焙烧温度对K改性Ag-Fe/ZnO-ZrO_2催化剂结构和CO加氢合成低碳混合醇醚性能的影响

Effect of calcination temperature on K modified Ag-Fe /ZnO-ZrO_2 catalyst structure and its performance for higher alcohols and DME synthesis from CO hydrogenation

采用并流共沉淀法在不同焙烧温度下制备K改性Ag-Fe/Zn O-Zr O2催化剂,考察不同焙烧温度对催化剂CO加氢合成低碳混合醇醚反应性能的影响。通过N2物理吸附(N2-adsorption)、X射线衍射(XRD)、氢气程序升温还原(H2-TPR)、一氧化碳程序升温脱附(CO-TPD)等手段对催化剂进行表征。结果表明,250℃焙烧的催化剂,由于焙烧温度较低,表面尚未形成足够多的活性位,未能达到最佳的催化性能;300℃焙烧的催化剂,其CO转化率最高、醇醚选择性较高,醇醚时空产率达到最大值。随着焙烧温度进一步升高,CO转化率逐渐降低,醇选择性先降低后增大,二甲醚(DME)选择性逐渐增大,醇醚时空产率逐渐降低。
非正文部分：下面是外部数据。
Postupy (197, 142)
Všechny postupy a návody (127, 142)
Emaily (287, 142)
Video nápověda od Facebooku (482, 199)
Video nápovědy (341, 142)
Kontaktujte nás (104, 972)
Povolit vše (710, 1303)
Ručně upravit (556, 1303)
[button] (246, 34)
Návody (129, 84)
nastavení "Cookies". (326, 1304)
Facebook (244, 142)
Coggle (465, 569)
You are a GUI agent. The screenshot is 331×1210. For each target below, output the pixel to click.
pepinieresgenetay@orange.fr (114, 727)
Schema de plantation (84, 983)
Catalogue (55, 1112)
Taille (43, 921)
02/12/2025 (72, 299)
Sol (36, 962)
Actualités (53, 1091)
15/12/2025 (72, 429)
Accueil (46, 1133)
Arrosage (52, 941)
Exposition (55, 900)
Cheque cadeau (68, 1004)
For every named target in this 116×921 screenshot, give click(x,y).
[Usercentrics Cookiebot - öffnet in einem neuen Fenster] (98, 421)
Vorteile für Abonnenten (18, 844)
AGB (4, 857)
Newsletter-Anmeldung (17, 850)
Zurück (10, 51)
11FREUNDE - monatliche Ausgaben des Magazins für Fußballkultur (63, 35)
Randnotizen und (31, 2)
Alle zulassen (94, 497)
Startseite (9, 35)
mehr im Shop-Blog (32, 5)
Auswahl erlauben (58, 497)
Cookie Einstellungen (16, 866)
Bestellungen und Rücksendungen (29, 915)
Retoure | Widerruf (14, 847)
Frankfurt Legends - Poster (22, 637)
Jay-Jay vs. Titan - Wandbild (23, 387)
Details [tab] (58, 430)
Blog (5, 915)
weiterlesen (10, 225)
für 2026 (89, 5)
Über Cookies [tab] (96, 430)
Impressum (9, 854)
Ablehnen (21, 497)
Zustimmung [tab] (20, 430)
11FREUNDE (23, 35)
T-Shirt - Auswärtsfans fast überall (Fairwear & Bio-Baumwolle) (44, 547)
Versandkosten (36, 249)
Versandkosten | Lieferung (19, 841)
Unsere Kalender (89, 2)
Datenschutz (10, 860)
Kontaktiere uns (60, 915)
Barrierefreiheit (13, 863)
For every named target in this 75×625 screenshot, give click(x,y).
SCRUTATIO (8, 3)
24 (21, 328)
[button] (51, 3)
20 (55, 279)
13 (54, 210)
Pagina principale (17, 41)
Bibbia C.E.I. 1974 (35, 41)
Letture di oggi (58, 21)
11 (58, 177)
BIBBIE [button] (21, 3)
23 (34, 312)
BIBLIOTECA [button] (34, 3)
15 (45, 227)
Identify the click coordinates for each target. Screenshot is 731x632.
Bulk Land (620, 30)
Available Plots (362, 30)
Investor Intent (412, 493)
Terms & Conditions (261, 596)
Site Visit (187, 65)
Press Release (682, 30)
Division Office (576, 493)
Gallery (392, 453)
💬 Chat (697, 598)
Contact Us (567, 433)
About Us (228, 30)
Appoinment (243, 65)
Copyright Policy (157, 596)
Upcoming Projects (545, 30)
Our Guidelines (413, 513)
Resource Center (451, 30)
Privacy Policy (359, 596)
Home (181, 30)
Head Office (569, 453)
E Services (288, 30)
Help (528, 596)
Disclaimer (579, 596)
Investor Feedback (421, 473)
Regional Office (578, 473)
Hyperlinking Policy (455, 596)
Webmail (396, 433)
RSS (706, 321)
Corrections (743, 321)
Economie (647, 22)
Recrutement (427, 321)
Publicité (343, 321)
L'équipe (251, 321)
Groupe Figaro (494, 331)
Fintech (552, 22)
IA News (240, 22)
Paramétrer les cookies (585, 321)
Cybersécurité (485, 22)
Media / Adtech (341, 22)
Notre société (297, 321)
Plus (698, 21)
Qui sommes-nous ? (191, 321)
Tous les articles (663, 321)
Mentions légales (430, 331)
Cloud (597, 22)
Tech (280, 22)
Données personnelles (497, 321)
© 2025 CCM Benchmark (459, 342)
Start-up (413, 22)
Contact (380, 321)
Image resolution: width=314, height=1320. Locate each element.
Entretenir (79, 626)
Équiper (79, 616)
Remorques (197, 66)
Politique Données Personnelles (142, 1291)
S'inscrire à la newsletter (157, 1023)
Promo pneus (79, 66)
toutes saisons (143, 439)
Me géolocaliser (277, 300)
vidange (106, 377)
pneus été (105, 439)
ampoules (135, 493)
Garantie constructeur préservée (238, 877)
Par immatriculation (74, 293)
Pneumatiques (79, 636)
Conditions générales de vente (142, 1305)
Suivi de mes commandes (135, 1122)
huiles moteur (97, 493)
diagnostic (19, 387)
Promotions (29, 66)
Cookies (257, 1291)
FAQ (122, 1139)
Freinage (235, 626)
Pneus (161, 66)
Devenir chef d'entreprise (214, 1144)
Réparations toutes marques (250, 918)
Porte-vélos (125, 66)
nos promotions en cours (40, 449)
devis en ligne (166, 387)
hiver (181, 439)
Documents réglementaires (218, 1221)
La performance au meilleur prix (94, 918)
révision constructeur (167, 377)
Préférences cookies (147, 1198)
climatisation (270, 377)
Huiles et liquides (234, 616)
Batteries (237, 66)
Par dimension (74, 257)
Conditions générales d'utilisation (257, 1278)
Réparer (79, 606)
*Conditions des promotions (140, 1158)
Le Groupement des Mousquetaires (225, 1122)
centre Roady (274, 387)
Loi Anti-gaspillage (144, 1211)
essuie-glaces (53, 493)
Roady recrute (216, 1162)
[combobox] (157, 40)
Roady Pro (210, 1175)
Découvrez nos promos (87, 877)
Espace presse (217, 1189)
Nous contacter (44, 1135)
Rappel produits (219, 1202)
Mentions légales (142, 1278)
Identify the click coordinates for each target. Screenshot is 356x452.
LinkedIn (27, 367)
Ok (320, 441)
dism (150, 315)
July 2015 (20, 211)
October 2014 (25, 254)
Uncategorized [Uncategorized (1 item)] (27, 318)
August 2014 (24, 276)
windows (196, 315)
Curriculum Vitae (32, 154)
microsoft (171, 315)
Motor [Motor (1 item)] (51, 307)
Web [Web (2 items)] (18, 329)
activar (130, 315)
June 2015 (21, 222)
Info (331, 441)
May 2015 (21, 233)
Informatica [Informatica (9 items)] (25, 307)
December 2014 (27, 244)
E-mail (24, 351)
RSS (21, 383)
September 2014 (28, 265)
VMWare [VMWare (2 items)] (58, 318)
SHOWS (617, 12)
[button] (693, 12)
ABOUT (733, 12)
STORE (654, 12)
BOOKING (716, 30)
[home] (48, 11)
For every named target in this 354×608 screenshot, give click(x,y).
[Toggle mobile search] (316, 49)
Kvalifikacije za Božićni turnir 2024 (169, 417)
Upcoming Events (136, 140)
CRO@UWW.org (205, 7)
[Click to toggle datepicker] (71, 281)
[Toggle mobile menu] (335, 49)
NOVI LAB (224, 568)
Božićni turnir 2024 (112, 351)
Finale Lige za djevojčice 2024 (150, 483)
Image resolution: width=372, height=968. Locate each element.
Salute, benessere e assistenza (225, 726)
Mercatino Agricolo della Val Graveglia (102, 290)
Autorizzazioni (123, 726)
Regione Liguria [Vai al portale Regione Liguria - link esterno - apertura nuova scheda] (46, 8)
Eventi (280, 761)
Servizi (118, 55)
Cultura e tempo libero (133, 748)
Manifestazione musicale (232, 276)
催化剂性能主要与其比表面积、还原性能、所含银铁复合物分散度及CO吸脱附性能有关,即比表面积较大、易于被还原、银铁复合物分散度较高以及较多的CO吸脱附活性位,有利于催化剂CO加氢转化。催化剂表面活性位对CO的非解离吸附强度降低,有利于醇醚产物的生成;而对CO的解离吸附强度增强,则不利于烃类产物的生成。

A series of K modified Ag-Fe/ZnO-ZrO2 catalysts were prepared by co-precipitation method under different calcination temperatures.The effect of calcination temperature on the catalytic performance for higher alcohols and dimethyl ether（DME） synthesis from CO hydrogenation was investigated.The catalysts were characterized by nitrogen adsorption,XRD,H2-TPR and CO-TPD.The results showed that the catalyst calcined at 250 ℃ could not reach the optimal performance due to insufficient active sites formed at the lower calcination temperature.The catalyst calcined at 300 ℃ exhibited highest CO conversion and higher selectivity of higher alcohols and DME and highest space time yield of higher alcohols and DME reached.As the calcination temperature increased further,the CO conversion decreased,while the selectivity of higher alcohols decreased at first and then increased,the selectivity of DME increased.The catalytic performance of the catalyst was mainly related with its specific surface area,reduction capacity,the dispersion of the σ-AgFeO2 species and CO adsorption-desorption properties.It was proved that the catalyst with larger specific surface area,being easily reduced,higher dispersion of σ-AgFeO2 specie and more CO adsorption active sites,would be helpful for CO hydrogenation conversion.The decrease of the non-dissociative adsorption strength for CO on the surface active sites of the catalyst is favorable for the generation of higher alcohols and DME,while the increase of the dissociative adsorption strength for CO is not favorable for the formation of hydrocarbons.